The analyst said Newsom’s proposal to support future trial court construction with general fund dollars rather than two insolvent funds “is a reasonable approach as both construction accounts are unable to support existing obligations, much less new ones.” In addition, Petek recommends moving non-construction related spending for things like facility personnel and operating costs to the general fund.
The analyst also said lawmakers may want to reconsider which new courthouse projects should get funding priority, noting their preferences may differ from a wish list of projects the Judicial Council submitted in 2019 at the Legislature’s request.
“We recommend the Legislature determine which specific construction projects to fund based on its priorities, which may or may not include any of the projects currently proposed by the governor or the judicial branch,” the analyst’s report says.
Petek also took an overall look at the state’s trial court finances in a separate report that will help the Legislature decide how much funding to provide the courts in the budget it passes every summer.
It found the Covid-19 pandemic and ensuing case backlog won’t be completely ameliorated by new money Newsom proposed for the courts in his January budget package. His proposal, the report says, probably won’t amount to a significant increase in services.
The analyst’s report said courts will probably be plagued by persistent backlogs and increased costs even after the pandemic ends, as social distancing guidelines will continue to push back jury trials. Many courts have used technology to maintain public access to the courts— using phone lines and video chat to conduct cases remotely, but those come with their own costs. Furloughing staff, closing courtrooms and cutting operating hours, are likely to exacerbate the pandemic-related delays and backlogs, the analyst says.
Newsom’s proposed 2021-22 budget includes $72.2 million in discretionary funding for trial court operations, the analyst says, but courts will still need to cut costs by at least $50 million in 2021-22. “Accordingly, a large portion of the proposed $72.2 million would be used to avoid further reductions in service levels,” Petek found.
The analyst also probed a handful of initiatives Newsom touted in his budget package — specifically self-help center funding and money to expand a program that helps low-income people reduce their fines and fees for traffic citations and other infractions.

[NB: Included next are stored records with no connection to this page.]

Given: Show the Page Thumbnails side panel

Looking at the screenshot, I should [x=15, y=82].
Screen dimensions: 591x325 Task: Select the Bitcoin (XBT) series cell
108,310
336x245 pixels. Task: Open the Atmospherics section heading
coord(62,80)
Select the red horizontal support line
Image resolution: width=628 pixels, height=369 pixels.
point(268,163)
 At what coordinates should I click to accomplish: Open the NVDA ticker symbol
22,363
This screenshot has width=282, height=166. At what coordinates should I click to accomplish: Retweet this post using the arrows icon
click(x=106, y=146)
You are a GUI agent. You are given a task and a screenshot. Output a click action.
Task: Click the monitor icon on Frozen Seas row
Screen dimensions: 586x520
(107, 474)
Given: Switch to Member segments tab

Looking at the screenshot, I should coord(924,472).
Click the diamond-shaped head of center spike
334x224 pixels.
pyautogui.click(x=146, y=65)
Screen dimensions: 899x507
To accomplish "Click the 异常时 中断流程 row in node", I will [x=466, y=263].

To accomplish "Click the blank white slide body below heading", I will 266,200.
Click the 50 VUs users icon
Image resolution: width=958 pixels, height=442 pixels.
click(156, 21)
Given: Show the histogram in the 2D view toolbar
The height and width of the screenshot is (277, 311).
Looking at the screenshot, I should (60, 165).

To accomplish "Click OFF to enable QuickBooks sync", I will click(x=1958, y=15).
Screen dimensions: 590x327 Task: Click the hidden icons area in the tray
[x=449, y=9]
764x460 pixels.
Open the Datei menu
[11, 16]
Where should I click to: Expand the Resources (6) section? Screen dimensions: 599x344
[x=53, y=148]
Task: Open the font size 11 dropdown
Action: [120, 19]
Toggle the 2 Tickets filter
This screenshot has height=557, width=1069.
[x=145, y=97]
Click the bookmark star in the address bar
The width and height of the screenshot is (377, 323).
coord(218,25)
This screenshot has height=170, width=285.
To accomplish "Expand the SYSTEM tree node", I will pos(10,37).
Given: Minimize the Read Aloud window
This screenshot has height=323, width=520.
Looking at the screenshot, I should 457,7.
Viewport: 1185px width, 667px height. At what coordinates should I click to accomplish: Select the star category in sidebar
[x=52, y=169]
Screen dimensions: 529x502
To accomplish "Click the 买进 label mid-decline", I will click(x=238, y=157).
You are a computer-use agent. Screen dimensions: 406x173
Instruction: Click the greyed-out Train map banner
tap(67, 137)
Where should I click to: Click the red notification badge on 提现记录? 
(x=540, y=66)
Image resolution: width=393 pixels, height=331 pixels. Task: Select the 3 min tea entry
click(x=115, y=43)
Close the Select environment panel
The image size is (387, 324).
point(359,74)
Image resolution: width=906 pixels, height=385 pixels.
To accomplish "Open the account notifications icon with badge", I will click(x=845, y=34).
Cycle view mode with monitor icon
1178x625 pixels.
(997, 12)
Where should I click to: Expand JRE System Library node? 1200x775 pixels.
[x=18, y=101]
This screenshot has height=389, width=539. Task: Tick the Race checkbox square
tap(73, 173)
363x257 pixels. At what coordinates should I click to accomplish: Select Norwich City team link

Newsom proposed $12.3 million in ongoing funding for the program called MyCitations, which launched in a handful of counties in 2018 as a platform for Californians to request a reduction in their fines and fees based on their ability to pay.
The analyst’s report however, discourages statewide expansion of the program as it could end up increasing overall court costs “if its convenience results in more people contesting violations or seeking fine and fee reductions.”
Petek recommended that the Legislature only fund the program expansion for 10 additional courts this year until it receives a required evaluation of its effect on the courts in 2022.
“This action would avoid delay in providing more lower-income individuals with financial relief and promoting increased equity while the currently required evaluation is being completed,” the report says. “Moreover, providing funding only for the budget year would prevent the program from automatically continuing to expand in subsequent years before the Legislature has the opportunity to determine what changes, if any, need to be made after receiving the evaluation.”
Newsom also proposed $19.1 million in ongoing funding for self-help services for unrepresented litigants, but the analyst suggested the Legislature provide funding for two years, and consider prioritizing that money for remote self-help services during the pandemic.